● **WHAT IS BEING ASKED**
Below are some entries. Repeat exactly the lines from the one with "You are a GUI agent. The screenshot is 1280×1253." through the one with "en (1098, 23)", and only those.

● **ENTRIES SUPPLIED**
↓
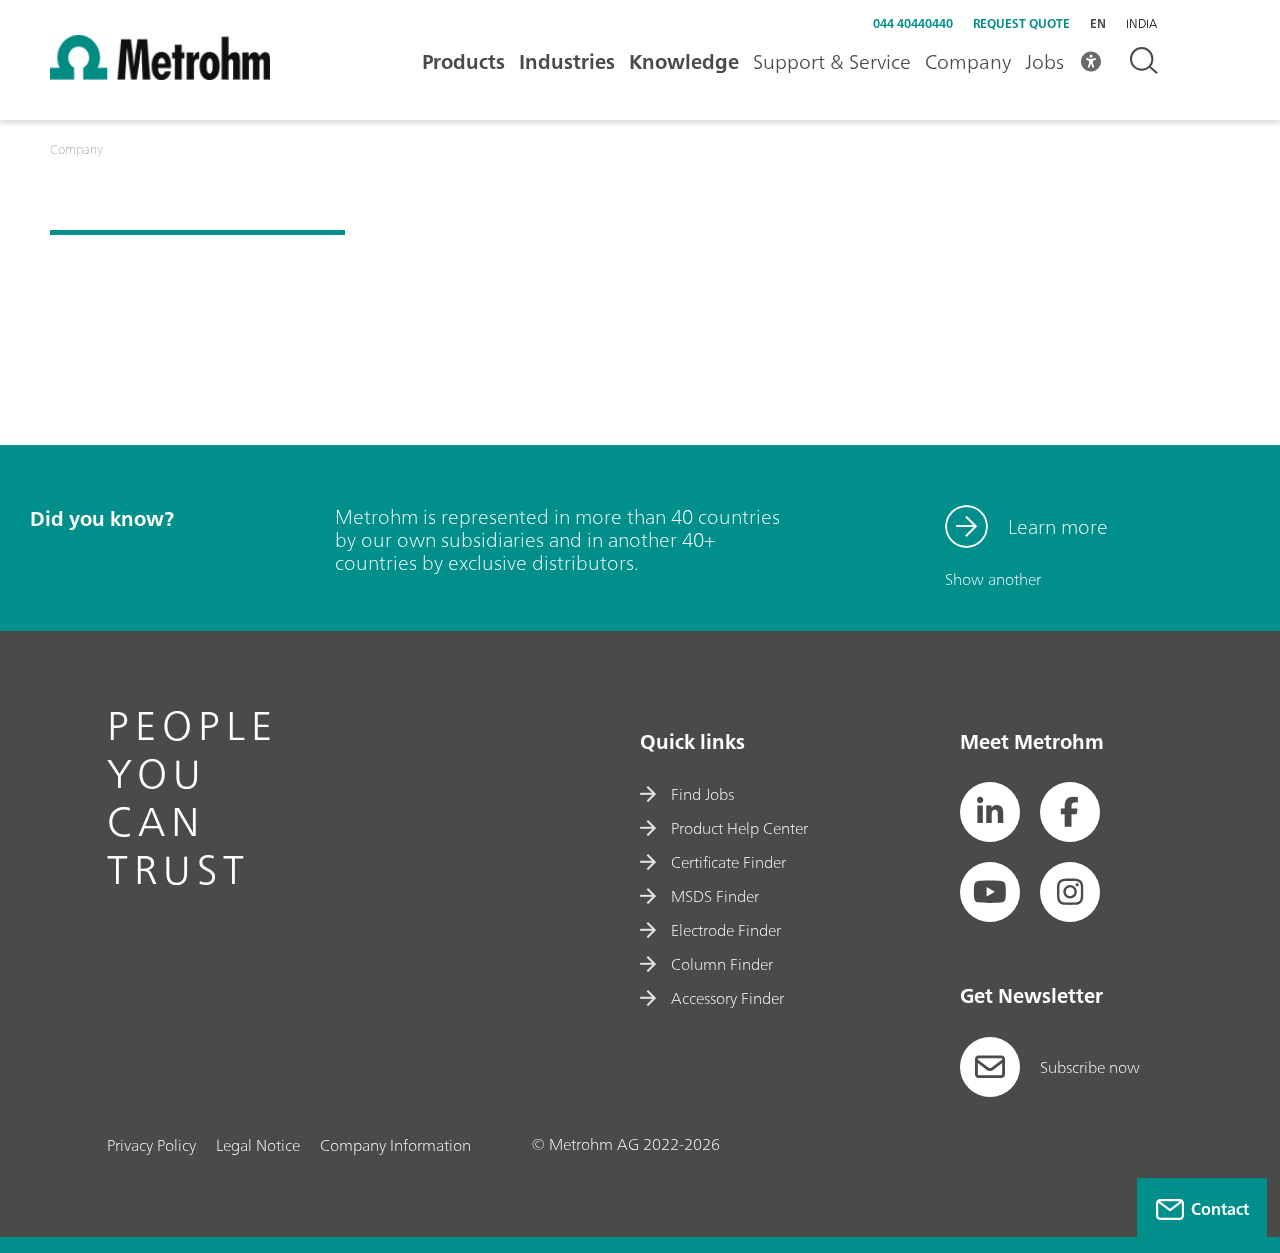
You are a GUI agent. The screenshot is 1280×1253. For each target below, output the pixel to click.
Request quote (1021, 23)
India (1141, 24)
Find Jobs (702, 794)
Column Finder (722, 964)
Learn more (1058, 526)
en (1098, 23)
↑
↓
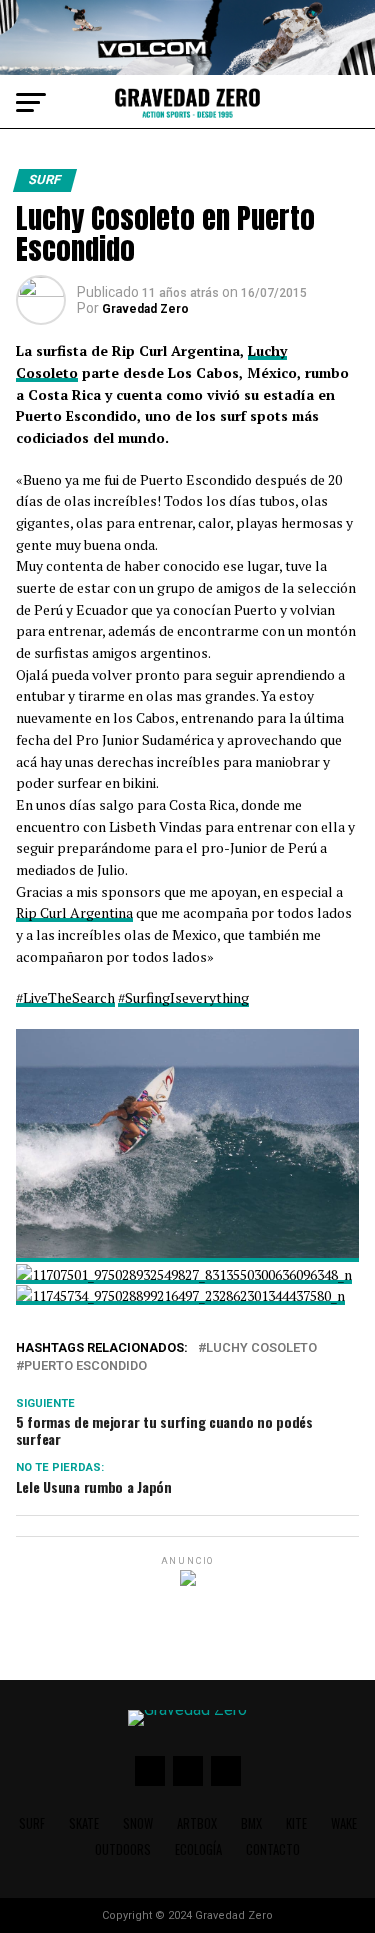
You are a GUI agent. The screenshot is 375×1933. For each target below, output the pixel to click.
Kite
↑
↓
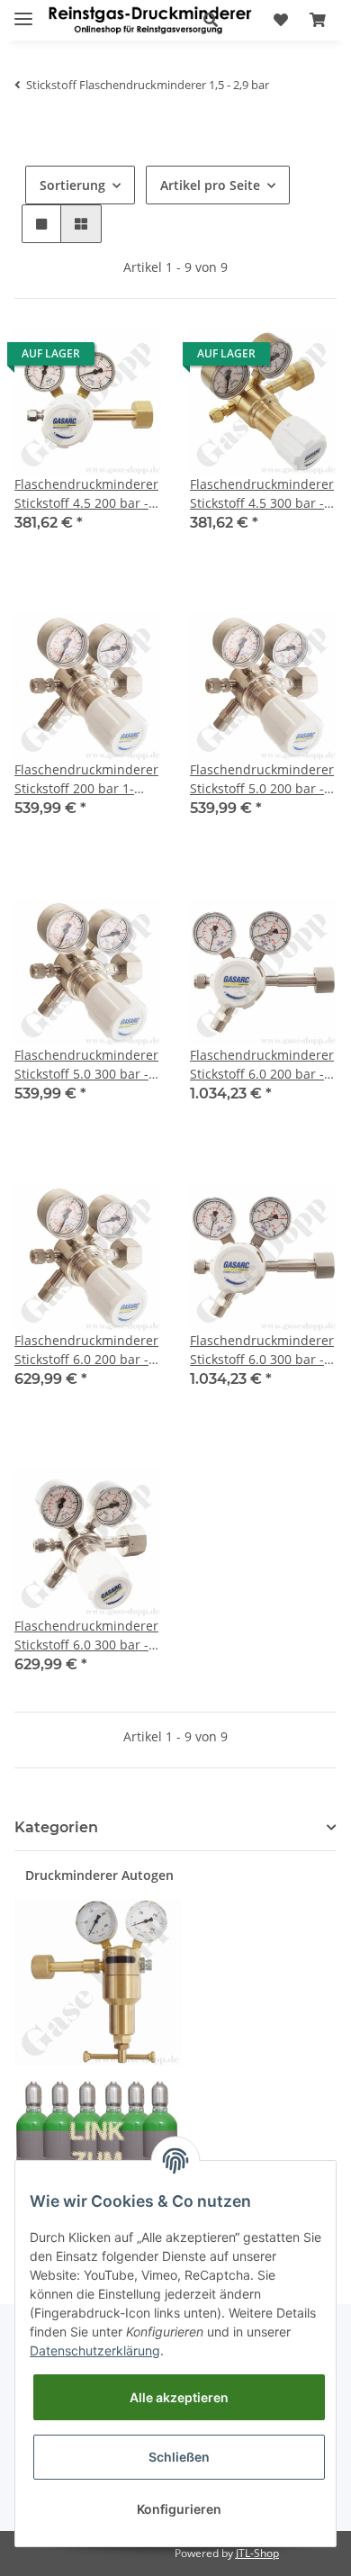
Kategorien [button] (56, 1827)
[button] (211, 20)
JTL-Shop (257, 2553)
↑
● **EXPECTED OUTPUT**
You are a GUI agent. The screenshot is 1280×1253. For each target below, output the pixel to click.
Request quote (1021, 23)
India (1141, 24)
Find Jobs (702, 794)
Column Finder (722, 964)
Learn more (1058, 526)
en (1098, 23)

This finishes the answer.